Thursday, August 2, 2012

The "New" English




I am at James Madison University for two days to continue a course that I began at William & Mary last year. (It is part of the School-University Research Network-SURN, a program involving both institutions.) At the onset, the program was called the Capstone English Academy. Since then it has morphed into the Senior English Academy. The word Capstone indicates an ending, having reached the pinnacle. English teachers can get really caught up in word choices.

The impetus of the course was the Career & College Readiness Initiative spearheaded by our governor in response to the low retention and graduation rates of Virginia Colleges.  The objectives address the misconception that only students enrolled in academic or advanced high school courses are the ones that are college-bound. Those students that fall into the margins of being college-bound but not enrolled in college-prep courses are the easiest prey to those incompletion rates. This is an epidemic close to my heart because my son was one of those students and now he is one of those statistics. He is, of course, neither the first or last student I will see this happen to.

Last year the VDOE joined SURN in creating a course to prepare English teachers for instructing this "last chance" course for those struggling or unengaged readers. My biggest concern last year was that the Senior year of high school was simply too late to completely change the framework of how literature is taught in the classroom. Thankfully this year, most likely due to the realities of a starving education budget statewide making it unlikely new courses will be added to many curriculums, the focus instead is on incorporating these new methods of engagement and assessment across the entire high school English framework. This makes much more sense to me.

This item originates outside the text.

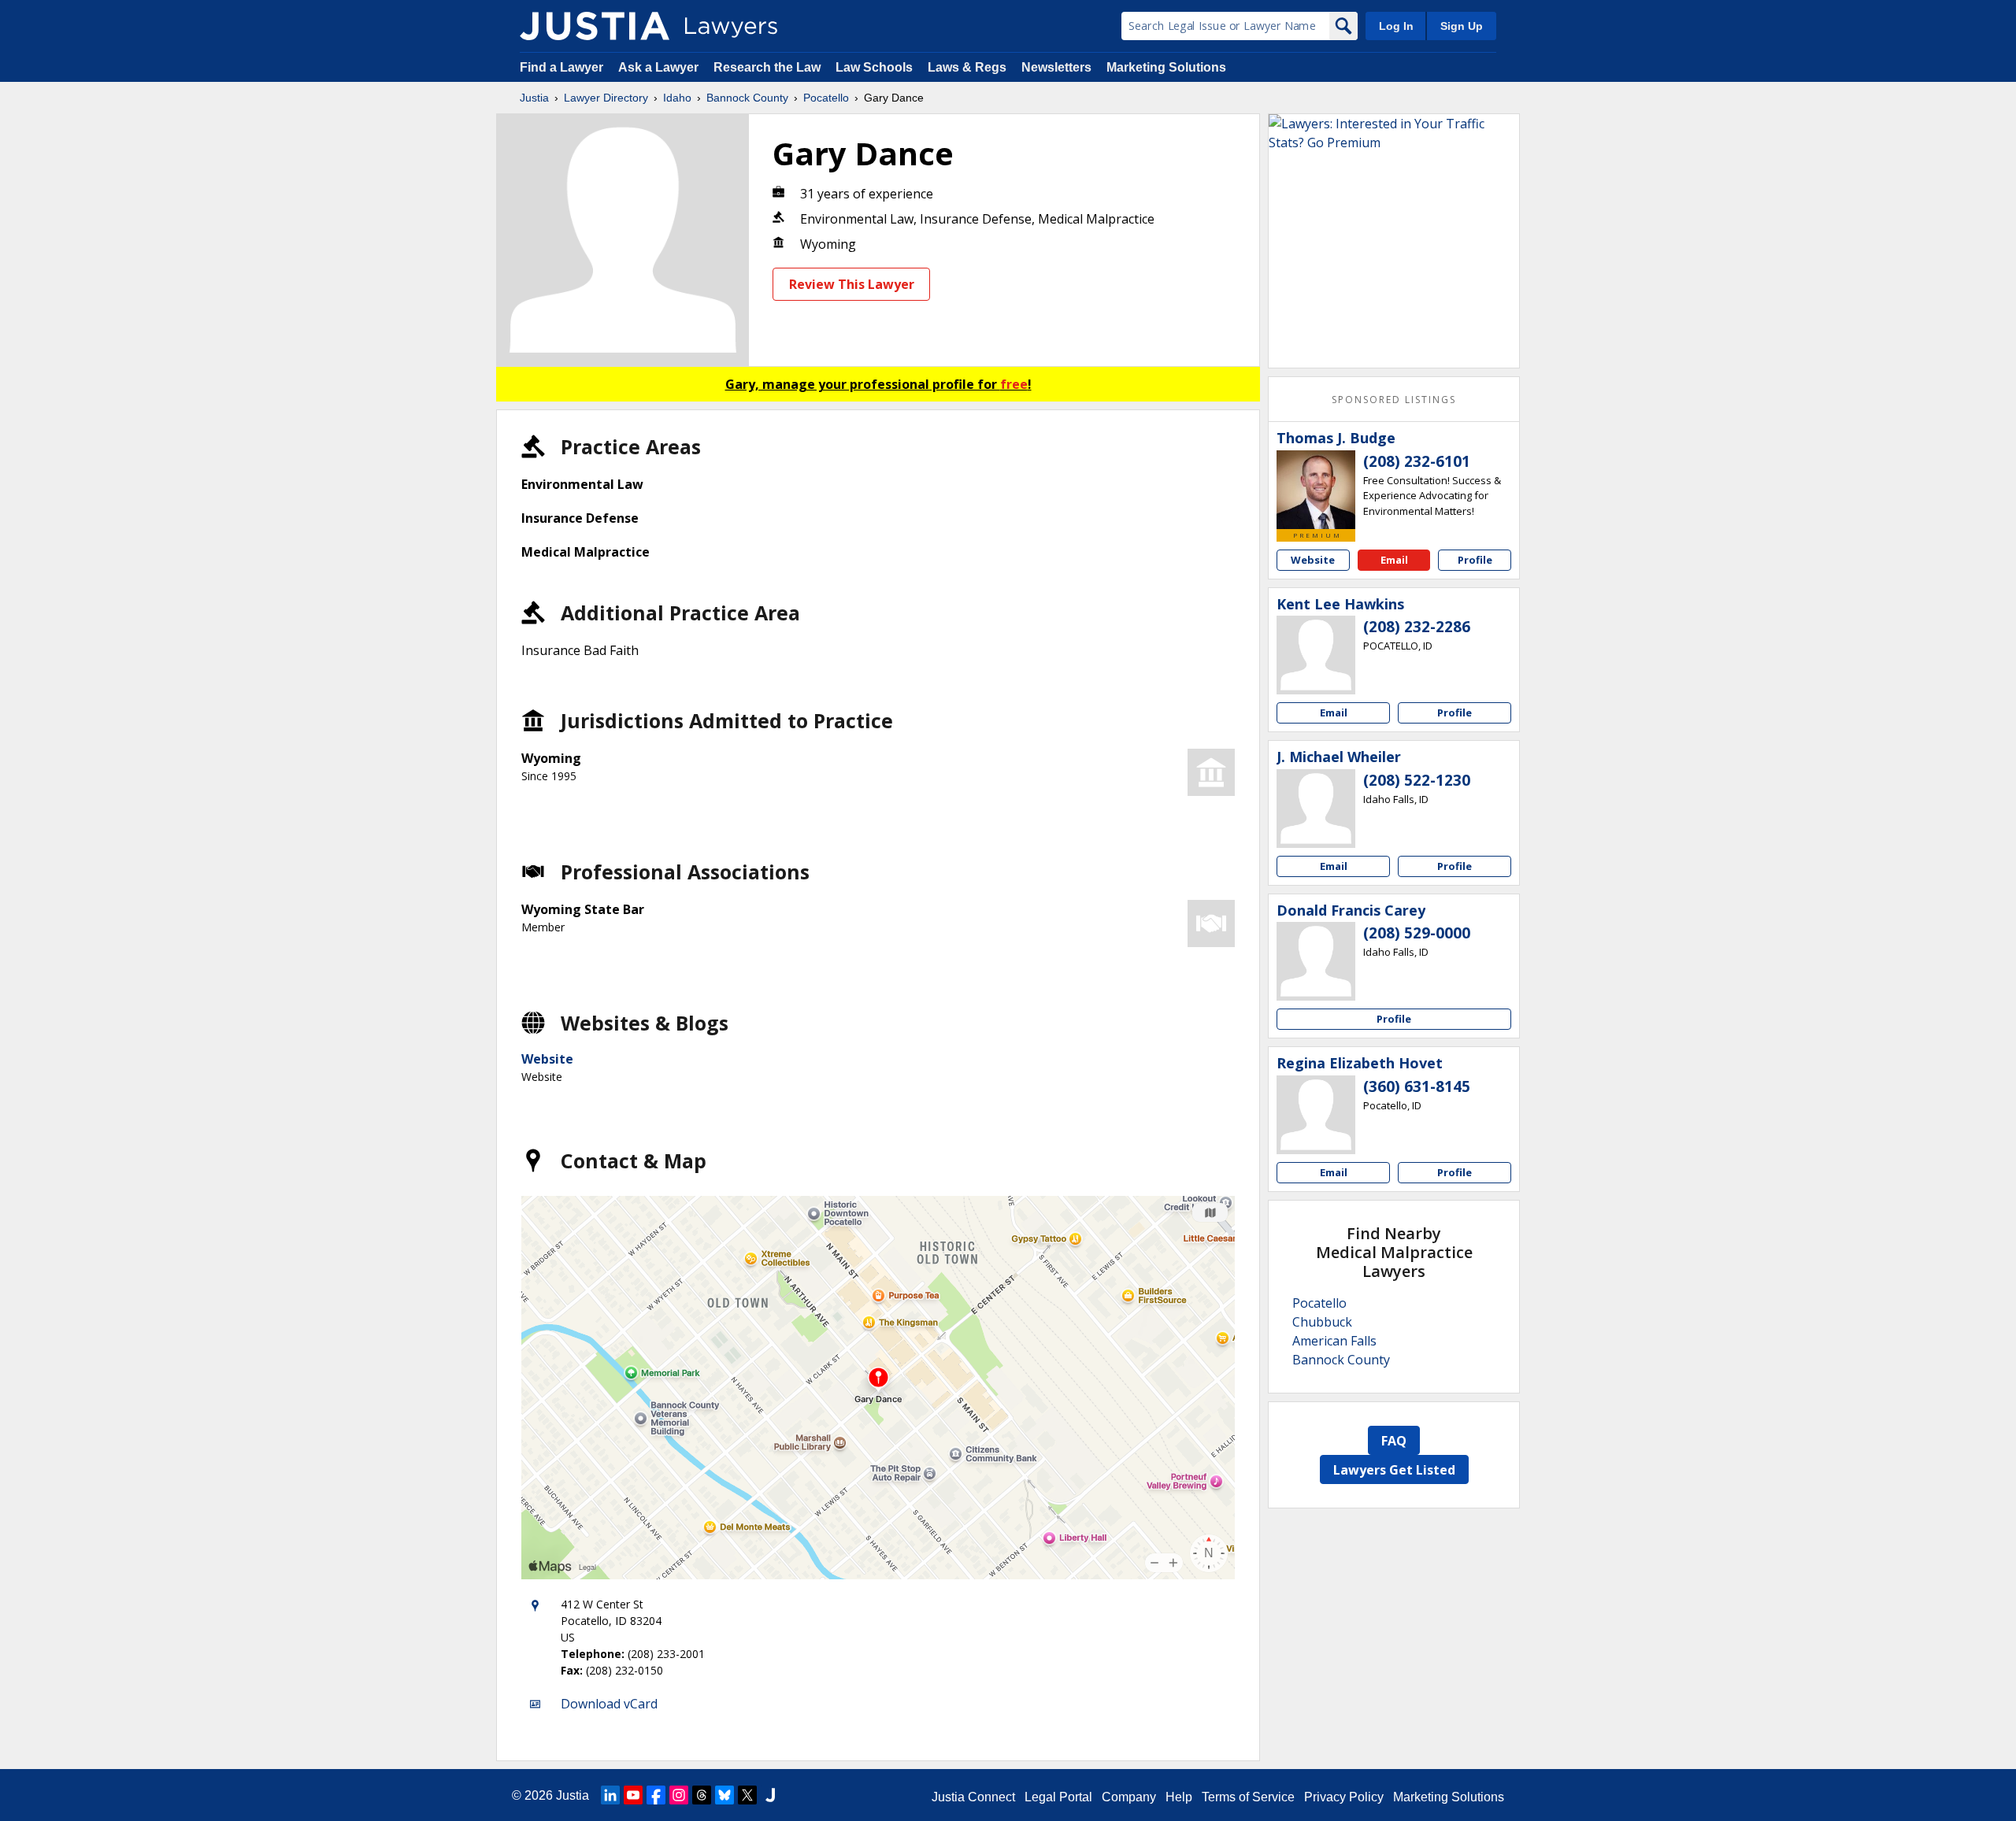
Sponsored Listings (1394, 399)
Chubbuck (1322, 1322)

There is always a "new" way of teaching being introduced to education. How often have we heard the phrase "New Math." It is a necessity though... because the students sitting in our classrooms are changing. I am not going to create a laundry list here of all the ways in which today's student differs from yesterday, from us as a student, from tomorrow's students. All those comparisons could be a post within themselves. What is most important is understanding the evolution of education.

Society changes. Students changes. Therefore learning methods change and we, as teachers, must change. What this new method of teaching proposes is moving away from the classics, from assigned text sets, and allowing students to chose their own literature to read. The premise of the course is that when there is student choice, the reader will become engaged in literature and the same objectives can be completed. It proposes an organic style of learning where there is an exchange of information between student and teacher versus the traditional information output and input model of communication.

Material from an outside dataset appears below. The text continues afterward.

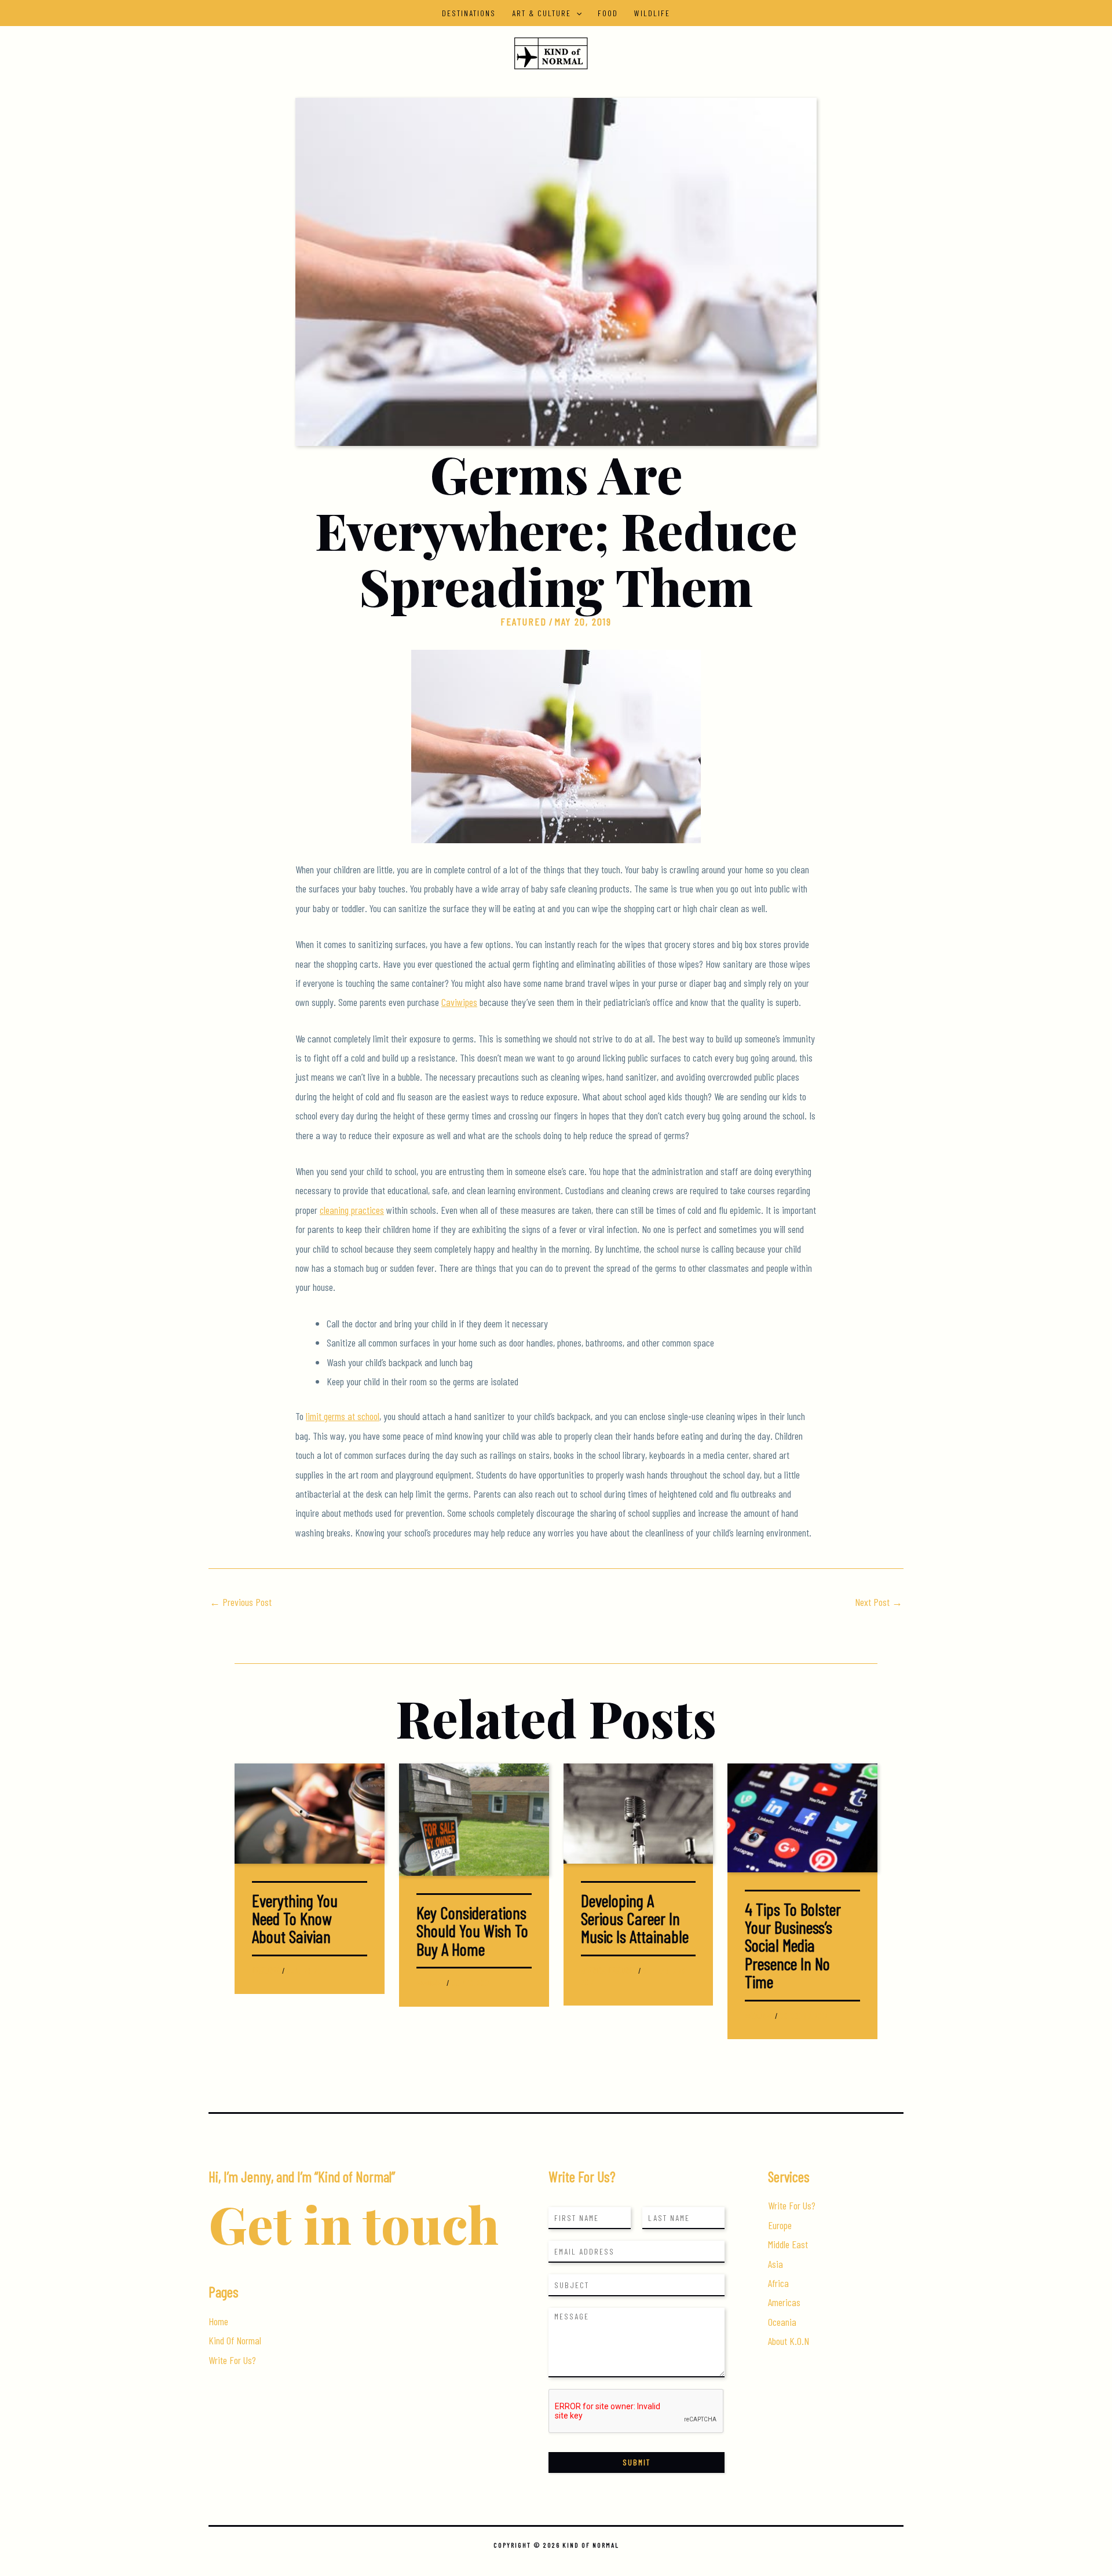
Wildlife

This is not an easy concept to grasp. Most teachers fall into the field of English because of a personal love of literature. It is alien to think of breaking the mold of reading a classic, assigning comprehension questions, quizzing and testing on the literature, and writing an essay response.  How is any high school student that has not read Romeo & Juliet going to become a functioning member of modern day society after graduating high school. Seriously? The horror!


Change is hard. We all have our comfort zones of teaching- lesson plans that we can fall back on without much prep or personal engagement. Incorporating this student-centered style of learning, especially in an educational environment framed by high-stakes standardized testing, is an interesting yet hard concept to adopt. For me, this upcoming school year will be about finding the balance between meeting learning objectives and fostering student engagement.